Now that the election is over, however, it might be time to revisit the idea one more time. We have nothing to lose and everything to gain from here on out.
Being mostly anti-Trump in its beliefs, the tech industry is very much in turmoil right now, to the point where some leaders are even considering trying to secede California from the U.S. itself. Regardless of the feasibility of such an exit, however, I don’t believe that running away from our problems is really the best course of action to take. What needs to be done is for industry leaders to take responsibility for the influence it has on its users and try to aim for outcomes that are more in alignment with their beliefs. The tech industry does stand for a lot of good values that most people can get behind (diversity, transparency, meritocracy) but it’s now more important than ever that they translate these intentions into something more tangible and actionable.
People who know me will probably know how I’m feeling about the outcome of the election right now, but that’s not what I want to focus on for this post here: I’m a problem-solver, first and foremost, and I want to propose a solution to the problems that we’re facing right now towards a more permanent, long-lasting end. Since software is where I spent most of my working hours, that’s where we will start.

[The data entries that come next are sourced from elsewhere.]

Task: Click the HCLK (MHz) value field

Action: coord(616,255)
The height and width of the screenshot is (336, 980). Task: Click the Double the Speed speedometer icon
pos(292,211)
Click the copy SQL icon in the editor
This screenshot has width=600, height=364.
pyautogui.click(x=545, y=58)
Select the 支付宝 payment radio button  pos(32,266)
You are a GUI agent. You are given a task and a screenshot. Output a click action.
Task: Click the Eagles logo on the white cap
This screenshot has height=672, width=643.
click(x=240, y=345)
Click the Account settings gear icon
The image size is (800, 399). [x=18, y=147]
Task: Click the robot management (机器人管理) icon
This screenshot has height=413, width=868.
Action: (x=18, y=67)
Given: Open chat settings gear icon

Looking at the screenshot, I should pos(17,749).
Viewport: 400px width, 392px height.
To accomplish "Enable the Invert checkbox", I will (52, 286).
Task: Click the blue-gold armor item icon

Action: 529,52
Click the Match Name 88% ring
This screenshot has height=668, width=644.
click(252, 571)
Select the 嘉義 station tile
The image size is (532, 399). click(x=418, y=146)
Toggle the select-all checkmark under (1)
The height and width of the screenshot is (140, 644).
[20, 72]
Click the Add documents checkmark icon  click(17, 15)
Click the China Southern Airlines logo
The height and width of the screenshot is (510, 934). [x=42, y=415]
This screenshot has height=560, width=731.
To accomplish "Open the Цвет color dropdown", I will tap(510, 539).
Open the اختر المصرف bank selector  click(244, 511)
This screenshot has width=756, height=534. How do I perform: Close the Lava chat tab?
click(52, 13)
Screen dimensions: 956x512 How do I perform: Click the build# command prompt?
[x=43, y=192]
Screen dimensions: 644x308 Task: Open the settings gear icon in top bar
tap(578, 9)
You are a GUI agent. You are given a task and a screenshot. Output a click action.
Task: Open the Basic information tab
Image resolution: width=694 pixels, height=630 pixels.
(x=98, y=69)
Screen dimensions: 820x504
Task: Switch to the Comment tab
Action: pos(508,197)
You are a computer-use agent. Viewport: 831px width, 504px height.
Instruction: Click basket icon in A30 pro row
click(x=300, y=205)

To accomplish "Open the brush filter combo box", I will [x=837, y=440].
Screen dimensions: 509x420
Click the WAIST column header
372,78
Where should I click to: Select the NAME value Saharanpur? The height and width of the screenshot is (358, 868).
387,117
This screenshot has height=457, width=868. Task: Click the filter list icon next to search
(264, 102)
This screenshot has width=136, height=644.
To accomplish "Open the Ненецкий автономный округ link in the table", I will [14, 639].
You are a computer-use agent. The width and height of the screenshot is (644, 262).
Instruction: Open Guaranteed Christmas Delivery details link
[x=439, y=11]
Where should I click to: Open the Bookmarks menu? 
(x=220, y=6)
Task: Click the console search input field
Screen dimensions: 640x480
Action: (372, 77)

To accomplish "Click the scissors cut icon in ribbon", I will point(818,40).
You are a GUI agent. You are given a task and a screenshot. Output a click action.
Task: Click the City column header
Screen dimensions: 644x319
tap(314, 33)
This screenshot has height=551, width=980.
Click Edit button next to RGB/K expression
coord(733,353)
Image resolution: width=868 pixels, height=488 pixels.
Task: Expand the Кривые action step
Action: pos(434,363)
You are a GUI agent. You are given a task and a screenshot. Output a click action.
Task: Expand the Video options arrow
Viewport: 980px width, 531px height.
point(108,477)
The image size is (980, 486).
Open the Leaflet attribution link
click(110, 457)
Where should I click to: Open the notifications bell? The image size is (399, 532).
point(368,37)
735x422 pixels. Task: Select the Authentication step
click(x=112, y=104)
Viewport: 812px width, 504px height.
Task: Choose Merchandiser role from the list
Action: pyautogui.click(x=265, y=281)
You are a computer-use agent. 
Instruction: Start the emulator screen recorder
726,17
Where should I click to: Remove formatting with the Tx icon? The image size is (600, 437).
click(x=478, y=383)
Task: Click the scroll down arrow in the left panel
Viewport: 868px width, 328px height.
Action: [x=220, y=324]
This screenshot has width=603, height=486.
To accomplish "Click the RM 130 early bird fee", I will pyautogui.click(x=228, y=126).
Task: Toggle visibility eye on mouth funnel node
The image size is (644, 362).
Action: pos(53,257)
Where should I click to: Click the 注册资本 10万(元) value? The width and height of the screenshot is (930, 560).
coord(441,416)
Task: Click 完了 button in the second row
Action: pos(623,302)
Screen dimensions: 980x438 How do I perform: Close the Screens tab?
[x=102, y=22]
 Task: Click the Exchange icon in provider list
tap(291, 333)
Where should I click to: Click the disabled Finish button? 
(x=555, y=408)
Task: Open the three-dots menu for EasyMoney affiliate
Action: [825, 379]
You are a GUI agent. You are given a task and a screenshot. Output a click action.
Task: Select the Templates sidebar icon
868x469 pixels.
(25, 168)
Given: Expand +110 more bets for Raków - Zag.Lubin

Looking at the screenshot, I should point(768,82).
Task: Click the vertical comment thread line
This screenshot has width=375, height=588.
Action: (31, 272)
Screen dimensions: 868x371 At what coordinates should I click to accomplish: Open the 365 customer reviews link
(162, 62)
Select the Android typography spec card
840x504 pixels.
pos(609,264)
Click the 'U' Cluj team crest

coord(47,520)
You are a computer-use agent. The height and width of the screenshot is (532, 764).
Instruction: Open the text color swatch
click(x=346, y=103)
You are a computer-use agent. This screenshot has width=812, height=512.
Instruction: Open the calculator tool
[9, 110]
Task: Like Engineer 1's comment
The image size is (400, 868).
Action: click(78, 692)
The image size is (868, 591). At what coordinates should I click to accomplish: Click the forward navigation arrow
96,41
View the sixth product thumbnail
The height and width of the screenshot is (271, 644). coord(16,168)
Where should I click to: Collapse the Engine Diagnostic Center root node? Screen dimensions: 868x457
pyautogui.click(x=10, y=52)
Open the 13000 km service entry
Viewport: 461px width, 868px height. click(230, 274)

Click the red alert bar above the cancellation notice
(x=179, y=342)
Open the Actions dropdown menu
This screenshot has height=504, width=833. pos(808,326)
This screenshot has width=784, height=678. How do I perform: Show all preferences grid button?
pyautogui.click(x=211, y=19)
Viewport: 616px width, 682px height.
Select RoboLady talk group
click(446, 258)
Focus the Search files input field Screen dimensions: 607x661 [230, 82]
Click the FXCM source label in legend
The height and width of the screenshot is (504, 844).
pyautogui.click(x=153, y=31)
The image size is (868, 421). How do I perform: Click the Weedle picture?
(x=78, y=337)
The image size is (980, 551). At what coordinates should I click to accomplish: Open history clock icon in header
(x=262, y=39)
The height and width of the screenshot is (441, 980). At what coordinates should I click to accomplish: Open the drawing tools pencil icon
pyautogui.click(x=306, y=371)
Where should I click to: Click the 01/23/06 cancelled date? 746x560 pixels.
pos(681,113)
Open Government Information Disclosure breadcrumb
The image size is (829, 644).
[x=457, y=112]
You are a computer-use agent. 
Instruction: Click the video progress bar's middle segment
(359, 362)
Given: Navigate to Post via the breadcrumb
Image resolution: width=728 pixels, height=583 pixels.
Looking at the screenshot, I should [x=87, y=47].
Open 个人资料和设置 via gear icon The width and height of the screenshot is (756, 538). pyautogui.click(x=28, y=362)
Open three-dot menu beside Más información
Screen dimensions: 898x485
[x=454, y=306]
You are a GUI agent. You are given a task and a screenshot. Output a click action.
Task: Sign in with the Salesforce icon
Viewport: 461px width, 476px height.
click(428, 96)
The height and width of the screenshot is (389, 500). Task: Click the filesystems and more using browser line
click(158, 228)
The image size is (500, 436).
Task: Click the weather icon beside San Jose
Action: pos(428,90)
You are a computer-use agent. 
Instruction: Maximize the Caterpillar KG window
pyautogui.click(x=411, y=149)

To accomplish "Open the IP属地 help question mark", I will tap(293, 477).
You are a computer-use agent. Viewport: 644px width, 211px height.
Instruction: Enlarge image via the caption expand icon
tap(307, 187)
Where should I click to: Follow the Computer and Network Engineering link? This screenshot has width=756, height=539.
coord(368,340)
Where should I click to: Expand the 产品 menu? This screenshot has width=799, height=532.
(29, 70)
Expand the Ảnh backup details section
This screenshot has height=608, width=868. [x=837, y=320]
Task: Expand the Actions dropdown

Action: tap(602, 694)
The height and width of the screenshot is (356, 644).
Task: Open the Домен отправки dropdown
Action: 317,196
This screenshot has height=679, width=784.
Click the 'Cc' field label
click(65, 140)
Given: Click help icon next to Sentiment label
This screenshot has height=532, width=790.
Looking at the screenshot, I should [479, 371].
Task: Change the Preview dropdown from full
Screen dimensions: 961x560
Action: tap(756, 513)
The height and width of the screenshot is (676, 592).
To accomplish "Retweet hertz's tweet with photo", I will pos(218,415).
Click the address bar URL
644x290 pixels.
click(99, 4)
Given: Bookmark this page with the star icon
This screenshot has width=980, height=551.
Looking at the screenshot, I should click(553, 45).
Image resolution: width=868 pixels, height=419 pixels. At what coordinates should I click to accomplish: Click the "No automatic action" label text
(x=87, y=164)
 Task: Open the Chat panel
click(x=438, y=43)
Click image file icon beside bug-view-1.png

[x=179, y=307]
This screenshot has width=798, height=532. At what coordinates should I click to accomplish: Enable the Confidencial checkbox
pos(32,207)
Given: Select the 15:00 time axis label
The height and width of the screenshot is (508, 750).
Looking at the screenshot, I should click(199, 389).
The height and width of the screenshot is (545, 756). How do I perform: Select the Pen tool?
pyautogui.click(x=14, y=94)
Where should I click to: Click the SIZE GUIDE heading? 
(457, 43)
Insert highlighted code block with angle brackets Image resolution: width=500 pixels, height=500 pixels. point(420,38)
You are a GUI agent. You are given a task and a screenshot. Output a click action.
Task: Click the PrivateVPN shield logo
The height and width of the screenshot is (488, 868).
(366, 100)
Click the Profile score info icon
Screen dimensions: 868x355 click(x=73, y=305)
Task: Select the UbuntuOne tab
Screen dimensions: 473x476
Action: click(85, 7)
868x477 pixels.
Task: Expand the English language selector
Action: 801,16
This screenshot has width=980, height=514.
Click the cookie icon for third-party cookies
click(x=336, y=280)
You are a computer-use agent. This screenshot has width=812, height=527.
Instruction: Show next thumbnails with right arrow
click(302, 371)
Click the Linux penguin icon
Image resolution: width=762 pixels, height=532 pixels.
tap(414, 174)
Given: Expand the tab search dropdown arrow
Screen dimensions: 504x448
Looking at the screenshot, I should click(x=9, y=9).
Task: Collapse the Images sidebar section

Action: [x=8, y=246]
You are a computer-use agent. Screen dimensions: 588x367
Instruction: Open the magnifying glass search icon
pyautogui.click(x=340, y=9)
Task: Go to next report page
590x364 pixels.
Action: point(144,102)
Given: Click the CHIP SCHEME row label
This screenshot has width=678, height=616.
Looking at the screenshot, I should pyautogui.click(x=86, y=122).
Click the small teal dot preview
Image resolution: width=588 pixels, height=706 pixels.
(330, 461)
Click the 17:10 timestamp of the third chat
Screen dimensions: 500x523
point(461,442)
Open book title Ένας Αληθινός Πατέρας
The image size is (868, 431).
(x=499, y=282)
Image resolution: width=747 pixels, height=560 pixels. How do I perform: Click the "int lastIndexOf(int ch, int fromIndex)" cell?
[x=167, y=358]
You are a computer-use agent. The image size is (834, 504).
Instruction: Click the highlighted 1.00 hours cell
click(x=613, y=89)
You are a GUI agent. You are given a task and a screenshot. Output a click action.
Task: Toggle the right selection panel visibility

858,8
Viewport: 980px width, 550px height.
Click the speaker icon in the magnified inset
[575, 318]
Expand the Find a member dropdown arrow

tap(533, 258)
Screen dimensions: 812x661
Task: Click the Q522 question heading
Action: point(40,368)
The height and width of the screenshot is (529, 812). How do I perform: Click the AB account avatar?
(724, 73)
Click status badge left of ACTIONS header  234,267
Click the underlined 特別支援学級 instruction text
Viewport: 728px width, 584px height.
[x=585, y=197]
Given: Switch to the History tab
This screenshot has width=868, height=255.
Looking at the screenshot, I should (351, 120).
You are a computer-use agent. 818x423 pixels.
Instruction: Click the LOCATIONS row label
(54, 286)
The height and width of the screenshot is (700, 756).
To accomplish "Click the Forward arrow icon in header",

The Internet Runs on Authoritarianism and Classicism
Regardless if the industry wants the responsibility or not, tech products do influence people’s thinking everyday — socially, culturally, politically, emotionally — but up until this point there has been a reluctance to accept the fact that the way software is organized socially has had any direct effects on the way people think and act. We have a lot of half-hearted “scientific” articles floating around everywhere on social media about social media (ironically), but most of them end up fall short of making any claims of direct influence since it would involve having to dive deeper into more complex issues about political and cultural development. (Something that the industry has less experience with.)
It could just be that everyone is just avoiding the difficult, but more obvious truth: that most of the social structures that are modeled into social media platforms tend to be authoritarian and autocratic, training its users to expect and behave in such circumstances in order to “get things done”.
When was the last time you voted on something online for something that actually mattered? Can you appeal to a higher power (like the courts in the real world) in case you were wronged by an admin or moderator? Can you vote anyone out of office if you’re not happy with their performance? In most cases, no — a benevolent dictatorship is probably the best outcome you can hope for in picking a platform or community to be a part of online. Debates and discussions are nice, but in the bigger picture they are largely of no consequence, since the owner-classes and editor-classes of the site wields absolute, non-negotiable power.
As such, in its current state the Internet doesn’t do much — if anything at all — to enhance or enable the user in better understanding how the democratic political process really works. When people go into the political process in the real world with the lessons that they learned from the Internet, they’re largely unprepared and bewildered by the results when things don’t go the way that they want.
If it’s just business as usual, the tendency might be to avoid this issue and just hope for the best. I do think, however, that we’ve reached a point in time where we can’t really leave anything to chance. The solution isn’t an easy one (nor should anyone expect it to be), but with a view for the long-term, there are a number of simple, achievable things that we can do towards the end of making software applications more conducive to the democratic process.
Small Steps, First
When I say that the political process should be a part of social media platforms, I’m not talking about the promotion of a particular ideological agenda — left, right, libertarian, socialist, anti-abortion, pro-cannibalism— etc. What’s needed is just the simple experience of voting on something that actually has an effect on you. A lot of people — especially those from disenfranchised and low-income backgrounds — may not be familiar with that feeling since the voting process is seen as too abstract and far removed from their day to day lives for it to really matter.
So we can start small — we need to give people some agency in the communities that they build online, even if it’s something as simple as being able to vote for aesthetic choices of their landing page (background color, font type, etc.) or community guidelines that are enforced by a transparent set of rules (i.e. code) rather than relying on strong personalities to keep things running.
And most importantly — online communities should be able to have a direct say in who is representing and governing over their day to day actions, through voting mechanisms of elected administrators and moderators within their ranks. Founders of online groups and communities should be given due credit for what they’ve managed to create from scratch, but when it comes time for the baton to be passed onto the next generation, there should be mechanisms in place in order to ensure that its transition is a smooth one.
These voting mechanisms may not have any direct influence outside of the communities themselves, but at the very least it gives users enough skin in the game to actually care about where their community might be headed in the long run. People will learn the skills of persuasion, debate, and compromise that’s needed in order to make the democratic process actually work. And in the process, maybe even be exposed to a few opinions that they might disagree with but nonetheless respect — a necessary thing for the country to heal from its years of partisan isolationism.
It’s actually in the tech industry’s own interest to build out these mechanisms because in the end it will increase engagement and loyalty to the platforms that people already know and love. But users need to be given a voice, a direct say in how things are done and where things are going, or they’ll eventually grow weary of the superficial types of “agencies” that platforms claim to provide. Companies that take the steps necessary to take their communities to the next level will probably do very well in the long-term, because they’ll have a level of loyalty that becomes difficult to emulate anywhere else.
My vision is to see a day where that the act of voting becomes so commonplace and mainstream that national election cycles will no longer be that big of a deal — business as usual will be politics as usual — but we’re still making a little bit of progress every single day.